What is needed ▸ Return only those lines of the listing that hold the word "will".

Given information ▸
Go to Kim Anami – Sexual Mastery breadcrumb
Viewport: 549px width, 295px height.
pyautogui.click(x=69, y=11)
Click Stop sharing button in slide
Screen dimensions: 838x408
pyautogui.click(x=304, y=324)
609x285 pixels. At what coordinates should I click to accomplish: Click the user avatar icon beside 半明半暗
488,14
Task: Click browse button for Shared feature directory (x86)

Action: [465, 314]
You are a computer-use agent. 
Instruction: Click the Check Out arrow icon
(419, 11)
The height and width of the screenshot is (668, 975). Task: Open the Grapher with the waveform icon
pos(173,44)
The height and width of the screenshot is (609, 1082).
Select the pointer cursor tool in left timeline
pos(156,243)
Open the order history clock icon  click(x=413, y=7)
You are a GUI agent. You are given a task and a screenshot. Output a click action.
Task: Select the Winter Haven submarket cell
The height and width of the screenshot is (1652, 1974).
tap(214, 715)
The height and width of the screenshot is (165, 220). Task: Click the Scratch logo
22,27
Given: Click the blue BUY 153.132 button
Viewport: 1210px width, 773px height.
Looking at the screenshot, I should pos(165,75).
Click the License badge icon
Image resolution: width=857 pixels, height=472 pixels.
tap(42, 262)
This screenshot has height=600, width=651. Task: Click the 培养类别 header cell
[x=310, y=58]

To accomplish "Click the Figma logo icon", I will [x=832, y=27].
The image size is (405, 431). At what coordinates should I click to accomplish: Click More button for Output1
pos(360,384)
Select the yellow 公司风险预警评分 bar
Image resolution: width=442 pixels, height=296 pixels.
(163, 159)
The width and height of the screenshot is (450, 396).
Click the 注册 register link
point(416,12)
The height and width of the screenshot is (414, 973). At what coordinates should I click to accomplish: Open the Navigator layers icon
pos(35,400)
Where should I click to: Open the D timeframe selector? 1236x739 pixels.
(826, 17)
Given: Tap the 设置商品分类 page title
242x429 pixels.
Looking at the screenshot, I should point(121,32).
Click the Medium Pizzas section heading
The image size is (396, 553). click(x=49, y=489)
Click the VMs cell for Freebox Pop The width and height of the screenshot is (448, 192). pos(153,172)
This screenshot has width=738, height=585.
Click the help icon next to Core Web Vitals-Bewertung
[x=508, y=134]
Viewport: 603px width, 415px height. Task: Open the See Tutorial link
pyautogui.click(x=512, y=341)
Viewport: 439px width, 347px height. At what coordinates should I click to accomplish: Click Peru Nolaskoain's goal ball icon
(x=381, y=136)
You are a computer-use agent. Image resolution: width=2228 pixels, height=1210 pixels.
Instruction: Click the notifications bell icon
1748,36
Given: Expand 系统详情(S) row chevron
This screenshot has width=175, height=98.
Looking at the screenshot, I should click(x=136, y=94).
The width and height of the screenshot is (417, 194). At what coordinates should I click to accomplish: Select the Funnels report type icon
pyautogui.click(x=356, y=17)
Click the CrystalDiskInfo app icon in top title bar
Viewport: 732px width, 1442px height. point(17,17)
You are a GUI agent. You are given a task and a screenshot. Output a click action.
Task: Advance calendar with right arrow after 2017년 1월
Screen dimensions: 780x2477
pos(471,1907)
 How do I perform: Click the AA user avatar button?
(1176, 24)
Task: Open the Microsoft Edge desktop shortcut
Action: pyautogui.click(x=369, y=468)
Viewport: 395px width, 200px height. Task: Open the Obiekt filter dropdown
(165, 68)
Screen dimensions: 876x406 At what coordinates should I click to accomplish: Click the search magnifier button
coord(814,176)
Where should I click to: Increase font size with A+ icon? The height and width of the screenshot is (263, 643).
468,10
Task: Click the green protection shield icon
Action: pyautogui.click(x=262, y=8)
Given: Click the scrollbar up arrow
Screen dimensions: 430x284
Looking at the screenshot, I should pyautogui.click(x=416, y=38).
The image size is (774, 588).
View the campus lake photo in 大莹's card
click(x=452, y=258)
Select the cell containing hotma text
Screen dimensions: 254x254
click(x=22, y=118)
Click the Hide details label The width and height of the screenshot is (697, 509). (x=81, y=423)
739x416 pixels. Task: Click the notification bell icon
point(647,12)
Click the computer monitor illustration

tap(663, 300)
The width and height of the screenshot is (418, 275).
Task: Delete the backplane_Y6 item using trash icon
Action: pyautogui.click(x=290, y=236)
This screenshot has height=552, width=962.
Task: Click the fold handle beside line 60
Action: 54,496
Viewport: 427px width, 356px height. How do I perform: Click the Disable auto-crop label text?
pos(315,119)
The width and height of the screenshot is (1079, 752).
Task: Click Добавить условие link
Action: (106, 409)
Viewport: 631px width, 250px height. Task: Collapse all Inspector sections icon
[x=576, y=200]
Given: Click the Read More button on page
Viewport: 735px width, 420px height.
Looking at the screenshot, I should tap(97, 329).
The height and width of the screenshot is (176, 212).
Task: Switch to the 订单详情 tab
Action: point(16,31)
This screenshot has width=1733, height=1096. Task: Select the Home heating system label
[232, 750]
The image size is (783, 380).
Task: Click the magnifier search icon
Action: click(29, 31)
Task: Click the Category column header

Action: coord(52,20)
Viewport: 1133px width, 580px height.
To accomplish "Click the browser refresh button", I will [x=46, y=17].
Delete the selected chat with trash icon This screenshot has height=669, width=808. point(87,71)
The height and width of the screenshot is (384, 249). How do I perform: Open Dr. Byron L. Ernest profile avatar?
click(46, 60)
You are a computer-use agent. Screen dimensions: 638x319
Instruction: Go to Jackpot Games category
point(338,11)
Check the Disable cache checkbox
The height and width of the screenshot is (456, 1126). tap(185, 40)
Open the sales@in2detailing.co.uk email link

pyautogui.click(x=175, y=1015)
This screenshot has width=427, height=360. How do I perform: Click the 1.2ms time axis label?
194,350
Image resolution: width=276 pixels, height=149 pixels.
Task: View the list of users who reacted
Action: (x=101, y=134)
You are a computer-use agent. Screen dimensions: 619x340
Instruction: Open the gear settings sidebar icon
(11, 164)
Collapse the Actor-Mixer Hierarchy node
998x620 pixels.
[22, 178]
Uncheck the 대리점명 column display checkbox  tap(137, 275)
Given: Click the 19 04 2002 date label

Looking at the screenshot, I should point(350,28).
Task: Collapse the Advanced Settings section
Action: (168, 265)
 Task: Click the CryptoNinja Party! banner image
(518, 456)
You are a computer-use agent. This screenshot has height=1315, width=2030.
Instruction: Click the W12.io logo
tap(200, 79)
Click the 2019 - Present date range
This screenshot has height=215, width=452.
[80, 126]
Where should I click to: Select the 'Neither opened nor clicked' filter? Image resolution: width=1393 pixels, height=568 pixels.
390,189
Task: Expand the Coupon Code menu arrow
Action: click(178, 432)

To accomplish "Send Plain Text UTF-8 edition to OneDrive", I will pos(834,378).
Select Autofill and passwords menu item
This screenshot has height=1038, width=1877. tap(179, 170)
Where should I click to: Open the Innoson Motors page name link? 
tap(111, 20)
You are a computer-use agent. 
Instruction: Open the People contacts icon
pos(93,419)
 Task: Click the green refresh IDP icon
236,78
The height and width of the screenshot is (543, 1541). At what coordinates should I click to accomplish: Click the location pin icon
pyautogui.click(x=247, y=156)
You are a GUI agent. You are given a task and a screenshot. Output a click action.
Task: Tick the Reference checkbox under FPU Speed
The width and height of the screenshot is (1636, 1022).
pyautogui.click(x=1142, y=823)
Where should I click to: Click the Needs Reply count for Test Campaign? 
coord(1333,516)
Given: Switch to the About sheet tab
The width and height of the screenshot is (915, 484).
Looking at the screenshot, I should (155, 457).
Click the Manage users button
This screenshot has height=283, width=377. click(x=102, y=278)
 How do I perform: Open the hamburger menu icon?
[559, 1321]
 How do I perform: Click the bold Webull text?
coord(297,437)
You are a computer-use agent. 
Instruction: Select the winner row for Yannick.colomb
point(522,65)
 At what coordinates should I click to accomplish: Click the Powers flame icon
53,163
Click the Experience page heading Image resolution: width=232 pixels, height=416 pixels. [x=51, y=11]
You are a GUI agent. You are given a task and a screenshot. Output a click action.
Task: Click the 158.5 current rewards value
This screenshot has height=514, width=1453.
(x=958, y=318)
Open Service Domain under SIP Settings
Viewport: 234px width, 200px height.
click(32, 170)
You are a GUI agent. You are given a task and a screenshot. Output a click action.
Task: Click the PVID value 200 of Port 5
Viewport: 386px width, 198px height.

Exercise result ▸
To accomplish "Click the Figma logo icon", I will [x=832, y=27].
To accomplish "Click the browser refresh button", I will [x=46, y=17].
To accomplish "Send Plain Text UTF-8 edition to OneDrive", I will pos(834,378).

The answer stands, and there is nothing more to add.